(Dataset entries)
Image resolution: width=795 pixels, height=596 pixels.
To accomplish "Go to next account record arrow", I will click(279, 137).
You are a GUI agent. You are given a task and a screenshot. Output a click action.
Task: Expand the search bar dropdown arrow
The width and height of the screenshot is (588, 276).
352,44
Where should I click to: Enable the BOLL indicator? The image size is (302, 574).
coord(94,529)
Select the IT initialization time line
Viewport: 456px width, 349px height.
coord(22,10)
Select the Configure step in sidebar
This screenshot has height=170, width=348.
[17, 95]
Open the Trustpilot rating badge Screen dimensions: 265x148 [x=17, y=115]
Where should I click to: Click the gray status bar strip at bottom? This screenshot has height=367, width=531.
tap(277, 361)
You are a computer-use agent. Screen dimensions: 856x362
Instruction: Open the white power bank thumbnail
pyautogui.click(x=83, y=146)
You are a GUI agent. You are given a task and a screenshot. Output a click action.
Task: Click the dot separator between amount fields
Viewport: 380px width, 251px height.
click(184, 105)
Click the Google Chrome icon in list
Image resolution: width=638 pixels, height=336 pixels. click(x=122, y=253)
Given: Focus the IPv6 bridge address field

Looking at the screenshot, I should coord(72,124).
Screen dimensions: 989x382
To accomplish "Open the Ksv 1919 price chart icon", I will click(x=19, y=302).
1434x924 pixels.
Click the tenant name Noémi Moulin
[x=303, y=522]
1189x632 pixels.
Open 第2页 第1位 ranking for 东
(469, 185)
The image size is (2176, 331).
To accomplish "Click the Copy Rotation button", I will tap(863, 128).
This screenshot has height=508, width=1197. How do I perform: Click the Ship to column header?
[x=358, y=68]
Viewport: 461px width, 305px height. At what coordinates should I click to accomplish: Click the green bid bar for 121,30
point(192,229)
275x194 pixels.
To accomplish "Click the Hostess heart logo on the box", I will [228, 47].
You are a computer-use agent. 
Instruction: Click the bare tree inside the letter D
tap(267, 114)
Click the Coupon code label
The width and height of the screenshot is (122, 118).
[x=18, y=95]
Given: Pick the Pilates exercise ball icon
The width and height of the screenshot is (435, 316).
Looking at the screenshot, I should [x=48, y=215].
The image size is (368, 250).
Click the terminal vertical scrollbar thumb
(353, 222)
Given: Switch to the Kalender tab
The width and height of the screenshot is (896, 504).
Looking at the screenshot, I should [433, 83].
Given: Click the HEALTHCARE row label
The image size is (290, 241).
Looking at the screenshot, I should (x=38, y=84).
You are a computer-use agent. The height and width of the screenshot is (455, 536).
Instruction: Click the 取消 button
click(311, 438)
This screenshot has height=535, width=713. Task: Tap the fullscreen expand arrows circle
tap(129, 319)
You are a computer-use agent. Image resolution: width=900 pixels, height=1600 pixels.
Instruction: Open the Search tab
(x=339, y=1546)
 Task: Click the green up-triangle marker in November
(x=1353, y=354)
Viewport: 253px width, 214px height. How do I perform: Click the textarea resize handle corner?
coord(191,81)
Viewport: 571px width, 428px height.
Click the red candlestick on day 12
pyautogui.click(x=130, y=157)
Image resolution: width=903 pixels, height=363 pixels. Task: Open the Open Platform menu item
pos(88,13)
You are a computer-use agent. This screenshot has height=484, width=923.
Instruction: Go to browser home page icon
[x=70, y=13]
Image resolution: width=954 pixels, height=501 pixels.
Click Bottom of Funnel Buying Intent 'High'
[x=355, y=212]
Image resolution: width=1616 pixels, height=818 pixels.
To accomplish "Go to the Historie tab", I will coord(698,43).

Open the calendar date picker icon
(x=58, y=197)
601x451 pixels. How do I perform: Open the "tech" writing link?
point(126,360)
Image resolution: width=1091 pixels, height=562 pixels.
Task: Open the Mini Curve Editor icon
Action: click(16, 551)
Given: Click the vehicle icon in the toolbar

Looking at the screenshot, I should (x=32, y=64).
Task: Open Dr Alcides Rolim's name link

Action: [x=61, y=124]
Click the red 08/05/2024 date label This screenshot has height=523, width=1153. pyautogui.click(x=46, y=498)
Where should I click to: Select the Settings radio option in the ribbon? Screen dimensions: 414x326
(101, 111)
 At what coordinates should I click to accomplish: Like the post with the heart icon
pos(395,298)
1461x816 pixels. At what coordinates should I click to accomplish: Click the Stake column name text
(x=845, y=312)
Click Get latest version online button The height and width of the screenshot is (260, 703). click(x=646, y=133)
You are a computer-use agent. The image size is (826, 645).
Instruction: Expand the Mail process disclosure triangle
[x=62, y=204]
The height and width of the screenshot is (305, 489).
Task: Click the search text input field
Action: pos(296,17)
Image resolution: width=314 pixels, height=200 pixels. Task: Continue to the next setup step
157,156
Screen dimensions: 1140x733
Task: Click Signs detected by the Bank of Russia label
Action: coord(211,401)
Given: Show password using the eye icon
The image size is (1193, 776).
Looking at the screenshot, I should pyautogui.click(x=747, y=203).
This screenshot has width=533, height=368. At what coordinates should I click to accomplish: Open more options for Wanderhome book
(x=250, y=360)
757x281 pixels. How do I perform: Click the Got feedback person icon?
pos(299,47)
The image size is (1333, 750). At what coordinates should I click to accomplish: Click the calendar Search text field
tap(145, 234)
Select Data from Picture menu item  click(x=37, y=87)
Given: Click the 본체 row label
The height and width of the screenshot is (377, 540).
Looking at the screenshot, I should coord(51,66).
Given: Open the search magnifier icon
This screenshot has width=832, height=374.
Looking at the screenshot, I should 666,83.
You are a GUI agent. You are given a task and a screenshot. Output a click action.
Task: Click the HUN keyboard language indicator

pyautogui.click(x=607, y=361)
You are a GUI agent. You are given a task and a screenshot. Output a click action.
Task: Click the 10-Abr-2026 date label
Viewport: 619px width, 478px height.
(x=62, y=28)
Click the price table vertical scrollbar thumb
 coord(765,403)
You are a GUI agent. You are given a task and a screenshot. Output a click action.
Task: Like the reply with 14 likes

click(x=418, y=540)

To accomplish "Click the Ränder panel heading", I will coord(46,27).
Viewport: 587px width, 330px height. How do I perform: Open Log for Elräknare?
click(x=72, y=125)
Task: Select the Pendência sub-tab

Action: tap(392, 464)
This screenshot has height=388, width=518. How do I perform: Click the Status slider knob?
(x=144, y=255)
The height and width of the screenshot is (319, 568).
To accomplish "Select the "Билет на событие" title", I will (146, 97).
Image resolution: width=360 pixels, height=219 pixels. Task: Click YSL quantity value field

Task goal –
Print out every record, character for character.

Output –
Image resolution: width=795 pixels, height=596 pixels.
To accomplish "Go to next account record arrow", I will click(279, 137).
You are a GUI agent. You are given a task and a screenshot. Output a click action.
Task: Expand the search bar dropdown arrow
The width and height of the screenshot is (588, 276).
352,44
Where should I click to: Enable the BOLL indicator? The image size is (302, 574).
coord(94,529)
Select the IT initialization time line
Viewport: 456px width, 349px height.
coord(22,10)
Select the Configure step in sidebar
This screenshot has height=170, width=348.
[17, 95]
Open the Trustpilot rating badge Screen dimensions: 265x148 [x=17, y=115]
Where should I click to: Click the gray status bar strip at bottom? This screenshot has height=367, width=531.
tap(277, 361)
You are a computer-use agent. Screen dimensions: 856x362
Instruction: Open the white power bank thumbnail
pyautogui.click(x=83, y=146)
You are a GUI agent. You are given a task and a screenshot. Output a click action.
Task: Click the dot separator between amount fields
Viewport: 380px width, 251px height.
click(184, 105)
Click the Google Chrome icon in list
Image resolution: width=638 pixels, height=336 pixels. click(x=122, y=253)
Given: Focus the IPv6 bridge address field

Looking at the screenshot, I should coord(72,124).
Screen dimensions: 989x382
To accomplish "Open the Ksv 1919 price chart icon", I will click(x=19, y=302).
1434x924 pixels.
Click the tenant name Noémi Moulin
[x=303, y=522]
1189x632 pixels.
Open 第2页 第1位 ranking for 东
(469, 185)
The image size is (2176, 331).
To accomplish "Click the Copy Rotation button", I will tap(863, 128).
This screenshot has height=508, width=1197. How do I perform: Click the Ship to column header?
[x=358, y=68]
Viewport: 461px width, 305px height. At what coordinates should I click to accomplish: Click the green bid bar for 121,30
point(192,229)
275x194 pixels.
To accomplish "Click the Hostess heart logo on the box", I will [228, 47].
You are a computer-use agent. 
Instruction: Click the bare tree inside the letter D
tap(267, 114)
Click the Coupon code label
The width and height of the screenshot is (122, 118).
[x=18, y=95]
Given: Pick the Pilates exercise ball icon
The width and height of the screenshot is (435, 316).
Looking at the screenshot, I should [x=48, y=215].
The image size is (368, 250).
Click the terminal vertical scrollbar thumb
(353, 222)
Given: Switch to the Kalender tab
The width and height of the screenshot is (896, 504).
Looking at the screenshot, I should [433, 83].
Given: Click the HEALTHCARE row label
The image size is (290, 241).
Looking at the screenshot, I should (x=38, y=84).
You are a computer-use agent. The height and width of the screenshot is (455, 536).
Instruction: Click the 取消 button
click(311, 438)
This screenshot has height=535, width=713. Task: Tap the fullscreen expand arrows circle
tap(129, 319)
You are a computer-use agent. Image resolution: width=900 pixels, height=1600 pixels.
Instruction: Open the Search tab
(x=339, y=1546)
 Task: Click the green up-triangle marker in November
(x=1353, y=354)
Viewport: 253px width, 214px height. How do I perform: Click the textarea resize handle corner?
coord(191,81)
Viewport: 571px width, 428px height.
Click the red candlestick on day 12
pyautogui.click(x=130, y=157)
Image resolution: width=903 pixels, height=363 pixels. Task: Open the Open Platform menu item
pos(88,13)
You are a computer-use agent. This screenshot has height=484, width=923.
Instruction: Go to browser home page icon
[x=70, y=13]
Image resolution: width=954 pixels, height=501 pixels.
Click Bottom of Funnel Buying Intent 'High'
[x=355, y=212]
Image resolution: width=1616 pixels, height=818 pixels.
To accomplish "Go to the Historie tab", I will coord(698,43).

Open the calendar date picker icon
(x=58, y=197)
601x451 pixels. How do I perform: Open the "tech" writing link?
point(126,360)
Image resolution: width=1091 pixels, height=562 pixels.
Task: Open the Mini Curve Editor icon
Action: click(16, 551)
Given: Click the vehicle icon in the toolbar

Looking at the screenshot, I should (x=32, y=64).
Task: Open Dr Alcides Rolim's name link

Action: [x=61, y=124]
Click the red 08/05/2024 date label This screenshot has height=523, width=1153. pyautogui.click(x=46, y=498)
Where should I click to: Select the Settings radio option in the ribbon? Screen dimensions: 414x326
(101, 111)
 At what coordinates should I click to accomplish: Like the post with the heart icon
pos(395,298)
1461x816 pixels. At what coordinates should I click to accomplish: Click the Stake column name text
(x=845, y=312)
Click Get latest version online button The height and width of the screenshot is (260, 703). click(x=646, y=133)
You are a computer-use agent. The image size is (826, 645).
Instruction: Expand the Mail process disclosure triangle
[x=62, y=204]
The height and width of the screenshot is (305, 489).
Task: Click the search text input field
Action: pos(296,17)
Image resolution: width=314 pixels, height=200 pixels. Task: Continue to the next setup step
157,156
Screen dimensions: 1140x733
Task: Click Signs detected by the Bank of Russia label
Action: coord(211,401)
Given: Show password using the eye icon
The image size is (1193, 776).
Looking at the screenshot, I should pyautogui.click(x=747, y=203).
This screenshot has width=533, height=368. At what coordinates should I click to accomplish: Open more options for Wanderhome book
(x=250, y=360)
757x281 pixels. How do I perform: Click the Got feedback person icon?
pos(299,47)
The image size is (1333, 750). At what coordinates should I click to accomplish: Click the calendar Search text field
tap(145, 234)
Select Data from Picture menu item  click(x=37, y=87)
Given: Click the 본체 row label
The height and width of the screenshot is (377, 540).
Looking at the screenshot, I should coord(51,66).
Given: Open the search magnifier icon
This screenshot has width=832, height=374.
Looking at the screenshot, I should 666,83.
You are a GUI agent. You are given a task and a screenshot. Output a click action.
Task: Click the HUN keyboard language indicator

pyautogui.click(x=607, y=361)
You are a GUI agent. You are given a task and a screenshot. Output a click action.
Task: Click the 10-Abr-2026 date label
Viewport: 619px width, 478px height.
(x=62, y=28)
Click the price table vertical scrollbar thumb
 coord(765,403)
You are a GUI agent. You are given a task and a screenshot. Output a click action.
Task: Like the reply with 14 likes

click(x=418, y=540)

To accomplish "Click the Ränder panel heading", I will coord(46,27).
Viewport: 587px width, 330px height. How do I perform: Open Log for Elräknare?
click(x=72, y=125)
Task: Select the Pendência sub-tab

Action: tap(392, 464)
This screenshot has height=388, width=518. How do I perform: Click the Status slider knob?
(x=144, y=255)
The height and width of the screenshot is (319, 568).
To accomplish "Select the "Билет на событие" title", I will (146, 97).
Image resolution: width=360 pixels, height=219 pixels. Task: Click YSL quantity value field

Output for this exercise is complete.